## TASK BRIEF
Copy the rows below word for word, from the first one through the line containing "point(779,707)".

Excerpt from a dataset
++++++
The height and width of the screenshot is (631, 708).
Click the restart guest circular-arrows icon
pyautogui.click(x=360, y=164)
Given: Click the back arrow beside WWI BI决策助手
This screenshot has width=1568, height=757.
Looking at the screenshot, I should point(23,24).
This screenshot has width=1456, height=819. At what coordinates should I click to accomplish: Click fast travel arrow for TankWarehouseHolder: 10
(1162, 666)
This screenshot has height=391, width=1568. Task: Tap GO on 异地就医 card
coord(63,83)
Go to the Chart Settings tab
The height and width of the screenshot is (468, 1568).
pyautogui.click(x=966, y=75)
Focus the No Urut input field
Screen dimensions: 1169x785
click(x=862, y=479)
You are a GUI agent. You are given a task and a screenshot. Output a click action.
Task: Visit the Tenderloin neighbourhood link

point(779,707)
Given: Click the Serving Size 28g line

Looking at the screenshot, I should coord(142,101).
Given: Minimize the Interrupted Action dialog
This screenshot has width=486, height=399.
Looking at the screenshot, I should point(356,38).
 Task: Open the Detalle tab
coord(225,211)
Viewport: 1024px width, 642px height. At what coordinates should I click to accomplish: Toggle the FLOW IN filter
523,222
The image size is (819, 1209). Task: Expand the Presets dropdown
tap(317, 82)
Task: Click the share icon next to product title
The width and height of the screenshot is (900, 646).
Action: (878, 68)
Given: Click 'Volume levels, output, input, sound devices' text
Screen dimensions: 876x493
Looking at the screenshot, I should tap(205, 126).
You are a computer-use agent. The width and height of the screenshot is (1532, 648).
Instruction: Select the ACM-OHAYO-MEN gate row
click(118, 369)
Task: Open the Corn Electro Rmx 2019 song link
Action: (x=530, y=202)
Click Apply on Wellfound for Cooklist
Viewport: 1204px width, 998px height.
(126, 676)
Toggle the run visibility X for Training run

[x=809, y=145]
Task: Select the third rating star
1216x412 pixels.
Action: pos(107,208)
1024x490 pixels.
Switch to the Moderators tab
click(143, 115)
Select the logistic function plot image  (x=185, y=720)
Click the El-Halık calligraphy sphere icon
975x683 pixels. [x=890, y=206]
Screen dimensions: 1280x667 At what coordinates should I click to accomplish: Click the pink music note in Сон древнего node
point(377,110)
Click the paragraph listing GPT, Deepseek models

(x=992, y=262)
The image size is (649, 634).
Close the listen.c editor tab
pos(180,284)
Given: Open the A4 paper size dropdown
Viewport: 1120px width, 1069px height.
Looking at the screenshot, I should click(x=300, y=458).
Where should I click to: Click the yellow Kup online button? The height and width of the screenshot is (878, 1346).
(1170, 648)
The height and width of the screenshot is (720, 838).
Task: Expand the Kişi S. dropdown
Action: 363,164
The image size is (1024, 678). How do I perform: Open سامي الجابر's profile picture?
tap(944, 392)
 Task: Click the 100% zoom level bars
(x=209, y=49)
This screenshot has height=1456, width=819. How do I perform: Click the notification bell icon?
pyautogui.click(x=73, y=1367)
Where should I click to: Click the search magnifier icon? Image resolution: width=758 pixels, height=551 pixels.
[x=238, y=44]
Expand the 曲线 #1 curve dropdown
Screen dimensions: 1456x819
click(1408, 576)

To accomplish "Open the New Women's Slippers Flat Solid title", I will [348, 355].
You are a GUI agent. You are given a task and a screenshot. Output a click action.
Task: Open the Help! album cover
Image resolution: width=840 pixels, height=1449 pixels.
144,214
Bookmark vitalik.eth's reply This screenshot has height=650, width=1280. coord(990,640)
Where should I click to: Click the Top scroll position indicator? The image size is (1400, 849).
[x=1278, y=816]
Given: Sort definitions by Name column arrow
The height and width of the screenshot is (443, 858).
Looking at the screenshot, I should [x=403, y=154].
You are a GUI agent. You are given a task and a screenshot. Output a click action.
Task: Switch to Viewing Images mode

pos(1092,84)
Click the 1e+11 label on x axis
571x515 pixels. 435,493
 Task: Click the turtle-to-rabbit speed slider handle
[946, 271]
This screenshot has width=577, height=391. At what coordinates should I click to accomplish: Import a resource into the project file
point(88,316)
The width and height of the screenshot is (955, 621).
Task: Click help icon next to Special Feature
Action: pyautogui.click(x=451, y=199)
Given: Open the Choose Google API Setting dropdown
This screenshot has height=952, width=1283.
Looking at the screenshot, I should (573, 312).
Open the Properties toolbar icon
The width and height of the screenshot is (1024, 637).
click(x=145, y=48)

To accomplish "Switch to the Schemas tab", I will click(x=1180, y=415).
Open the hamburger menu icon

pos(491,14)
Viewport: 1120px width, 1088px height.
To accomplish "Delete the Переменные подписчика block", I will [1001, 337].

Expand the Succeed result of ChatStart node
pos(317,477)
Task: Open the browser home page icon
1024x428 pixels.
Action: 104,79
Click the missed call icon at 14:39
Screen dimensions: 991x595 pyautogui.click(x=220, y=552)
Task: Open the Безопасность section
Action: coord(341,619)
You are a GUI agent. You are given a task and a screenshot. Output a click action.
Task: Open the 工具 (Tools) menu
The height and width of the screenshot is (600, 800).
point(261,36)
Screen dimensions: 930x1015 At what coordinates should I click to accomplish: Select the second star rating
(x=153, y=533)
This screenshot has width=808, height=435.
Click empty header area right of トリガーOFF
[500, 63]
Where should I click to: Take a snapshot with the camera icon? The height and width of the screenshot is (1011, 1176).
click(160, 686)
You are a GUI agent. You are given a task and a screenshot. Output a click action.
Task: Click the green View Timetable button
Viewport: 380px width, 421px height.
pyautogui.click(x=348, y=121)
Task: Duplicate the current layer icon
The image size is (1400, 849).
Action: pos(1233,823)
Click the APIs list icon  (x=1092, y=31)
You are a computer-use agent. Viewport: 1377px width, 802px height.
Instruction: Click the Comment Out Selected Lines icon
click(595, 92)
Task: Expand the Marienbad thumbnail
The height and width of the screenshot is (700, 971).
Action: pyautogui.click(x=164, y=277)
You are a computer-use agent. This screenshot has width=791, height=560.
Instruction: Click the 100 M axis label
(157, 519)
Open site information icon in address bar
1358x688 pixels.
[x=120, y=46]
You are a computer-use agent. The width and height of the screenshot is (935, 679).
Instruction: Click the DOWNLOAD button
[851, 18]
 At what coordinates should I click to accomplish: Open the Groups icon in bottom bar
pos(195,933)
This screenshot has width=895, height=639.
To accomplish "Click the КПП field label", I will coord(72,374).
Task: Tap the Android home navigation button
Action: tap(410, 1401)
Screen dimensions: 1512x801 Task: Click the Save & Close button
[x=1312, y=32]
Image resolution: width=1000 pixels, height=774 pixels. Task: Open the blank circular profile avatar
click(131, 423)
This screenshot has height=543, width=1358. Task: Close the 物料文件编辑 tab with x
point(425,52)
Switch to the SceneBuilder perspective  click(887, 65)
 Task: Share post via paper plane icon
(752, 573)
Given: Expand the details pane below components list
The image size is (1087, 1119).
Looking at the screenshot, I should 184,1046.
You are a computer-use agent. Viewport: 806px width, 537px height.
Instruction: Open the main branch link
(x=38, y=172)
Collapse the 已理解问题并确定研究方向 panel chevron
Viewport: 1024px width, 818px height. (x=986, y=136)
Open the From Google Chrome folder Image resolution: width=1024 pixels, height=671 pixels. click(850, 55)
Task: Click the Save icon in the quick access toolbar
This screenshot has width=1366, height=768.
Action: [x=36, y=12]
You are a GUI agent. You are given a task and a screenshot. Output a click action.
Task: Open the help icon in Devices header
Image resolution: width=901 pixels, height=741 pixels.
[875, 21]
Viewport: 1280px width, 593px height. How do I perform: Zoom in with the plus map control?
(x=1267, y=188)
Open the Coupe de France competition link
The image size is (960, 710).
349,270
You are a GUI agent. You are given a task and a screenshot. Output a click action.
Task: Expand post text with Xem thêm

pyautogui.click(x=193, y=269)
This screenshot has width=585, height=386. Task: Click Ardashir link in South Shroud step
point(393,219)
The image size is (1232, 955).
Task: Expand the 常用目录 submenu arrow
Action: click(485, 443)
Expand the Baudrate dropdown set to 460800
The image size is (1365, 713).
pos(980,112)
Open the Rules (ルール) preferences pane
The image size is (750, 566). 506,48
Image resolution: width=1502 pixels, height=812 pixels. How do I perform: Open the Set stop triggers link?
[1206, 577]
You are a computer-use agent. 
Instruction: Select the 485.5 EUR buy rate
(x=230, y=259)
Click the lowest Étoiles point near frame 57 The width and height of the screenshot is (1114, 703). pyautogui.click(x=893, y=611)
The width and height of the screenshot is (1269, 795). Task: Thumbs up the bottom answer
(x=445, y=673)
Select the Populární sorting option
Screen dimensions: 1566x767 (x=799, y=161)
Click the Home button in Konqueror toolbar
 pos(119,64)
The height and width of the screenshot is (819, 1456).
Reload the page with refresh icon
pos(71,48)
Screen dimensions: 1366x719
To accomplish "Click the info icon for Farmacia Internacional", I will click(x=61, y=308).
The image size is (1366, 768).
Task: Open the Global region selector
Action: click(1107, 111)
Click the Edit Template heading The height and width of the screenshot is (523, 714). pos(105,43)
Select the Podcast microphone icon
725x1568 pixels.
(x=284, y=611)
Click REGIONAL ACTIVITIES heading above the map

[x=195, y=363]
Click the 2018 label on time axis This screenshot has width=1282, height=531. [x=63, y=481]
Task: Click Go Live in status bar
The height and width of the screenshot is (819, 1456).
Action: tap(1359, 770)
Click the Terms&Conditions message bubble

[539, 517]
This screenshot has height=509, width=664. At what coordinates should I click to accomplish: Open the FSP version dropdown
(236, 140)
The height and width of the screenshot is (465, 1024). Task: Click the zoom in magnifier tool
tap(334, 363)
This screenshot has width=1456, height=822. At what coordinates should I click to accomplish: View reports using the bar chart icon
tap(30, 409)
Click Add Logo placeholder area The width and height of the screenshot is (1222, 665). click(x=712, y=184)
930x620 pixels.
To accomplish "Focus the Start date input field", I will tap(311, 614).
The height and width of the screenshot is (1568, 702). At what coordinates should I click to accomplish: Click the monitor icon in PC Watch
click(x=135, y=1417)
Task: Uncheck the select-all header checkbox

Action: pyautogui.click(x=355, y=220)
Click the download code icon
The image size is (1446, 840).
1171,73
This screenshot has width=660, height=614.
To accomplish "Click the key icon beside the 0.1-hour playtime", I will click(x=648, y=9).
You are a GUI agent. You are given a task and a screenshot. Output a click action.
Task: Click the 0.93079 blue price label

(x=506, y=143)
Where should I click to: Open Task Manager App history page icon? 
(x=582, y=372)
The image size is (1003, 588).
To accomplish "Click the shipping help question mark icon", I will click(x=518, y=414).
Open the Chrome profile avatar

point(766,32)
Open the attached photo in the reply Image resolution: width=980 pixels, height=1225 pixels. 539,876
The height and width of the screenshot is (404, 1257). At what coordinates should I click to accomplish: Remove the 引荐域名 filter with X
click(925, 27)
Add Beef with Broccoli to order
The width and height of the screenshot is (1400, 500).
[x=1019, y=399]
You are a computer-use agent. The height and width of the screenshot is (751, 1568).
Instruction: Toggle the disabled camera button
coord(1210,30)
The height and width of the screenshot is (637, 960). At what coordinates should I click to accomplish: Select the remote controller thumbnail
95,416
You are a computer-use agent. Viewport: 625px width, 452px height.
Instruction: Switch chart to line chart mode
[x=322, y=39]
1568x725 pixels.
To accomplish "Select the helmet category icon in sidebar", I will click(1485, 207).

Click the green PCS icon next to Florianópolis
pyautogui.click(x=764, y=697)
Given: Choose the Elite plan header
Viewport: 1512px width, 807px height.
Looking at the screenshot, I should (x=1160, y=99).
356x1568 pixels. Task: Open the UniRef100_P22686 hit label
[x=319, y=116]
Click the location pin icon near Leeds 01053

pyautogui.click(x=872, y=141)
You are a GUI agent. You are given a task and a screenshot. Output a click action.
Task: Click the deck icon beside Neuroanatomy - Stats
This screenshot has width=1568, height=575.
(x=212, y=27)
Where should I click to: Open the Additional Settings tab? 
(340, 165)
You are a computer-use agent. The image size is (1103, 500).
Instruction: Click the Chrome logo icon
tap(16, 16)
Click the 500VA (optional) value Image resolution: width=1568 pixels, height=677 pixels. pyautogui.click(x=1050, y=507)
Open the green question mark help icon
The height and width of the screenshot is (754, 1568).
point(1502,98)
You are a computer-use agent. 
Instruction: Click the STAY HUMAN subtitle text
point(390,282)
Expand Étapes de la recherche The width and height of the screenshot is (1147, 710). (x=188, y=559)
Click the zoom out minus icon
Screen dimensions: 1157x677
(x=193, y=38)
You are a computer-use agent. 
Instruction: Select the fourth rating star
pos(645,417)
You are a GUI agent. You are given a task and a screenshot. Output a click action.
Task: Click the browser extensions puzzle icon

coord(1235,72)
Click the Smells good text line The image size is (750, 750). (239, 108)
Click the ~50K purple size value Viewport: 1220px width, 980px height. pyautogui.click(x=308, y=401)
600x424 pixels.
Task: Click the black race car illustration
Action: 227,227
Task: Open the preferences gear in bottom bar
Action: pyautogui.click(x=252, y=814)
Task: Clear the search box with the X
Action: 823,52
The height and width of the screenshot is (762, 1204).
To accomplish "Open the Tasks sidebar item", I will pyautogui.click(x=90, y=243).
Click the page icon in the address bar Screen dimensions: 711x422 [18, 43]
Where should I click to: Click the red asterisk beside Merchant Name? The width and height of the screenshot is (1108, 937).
++++++
## TASK OUTPUT
The height and width of the screenshot is (631, 708).
Click the restart guest circular-arrows icon
pyautogui.click(x=360, y=164)
Given: Click the back arrow beside WWI BI决策助手
This screenshot has width=1568, height=757.
Looking at the screenshot, I should point(23,24).
This screenshot has width=1456, height=819. At what coordinates should I click to accomplish: Click fast travel arrow for TankWarehouseHolder: 10
(1162, 666)
This screenshot has height=391, width=1568. Task: Tap GO on 异地就医 card
coord(63,83)
Go to the Chart Settings tab
The height and width of the screenshot is (468, 1568).
pyautogui.click(x=966, y=75)
Focus the No Urut input field
Screen dimensions: 1169x785
click(x=862, y=479)
You are a GUI agent. You are given a task and a screenshot. Output a click action.
Task: Visit the Tenderloin neighbourhood link

point(779,707)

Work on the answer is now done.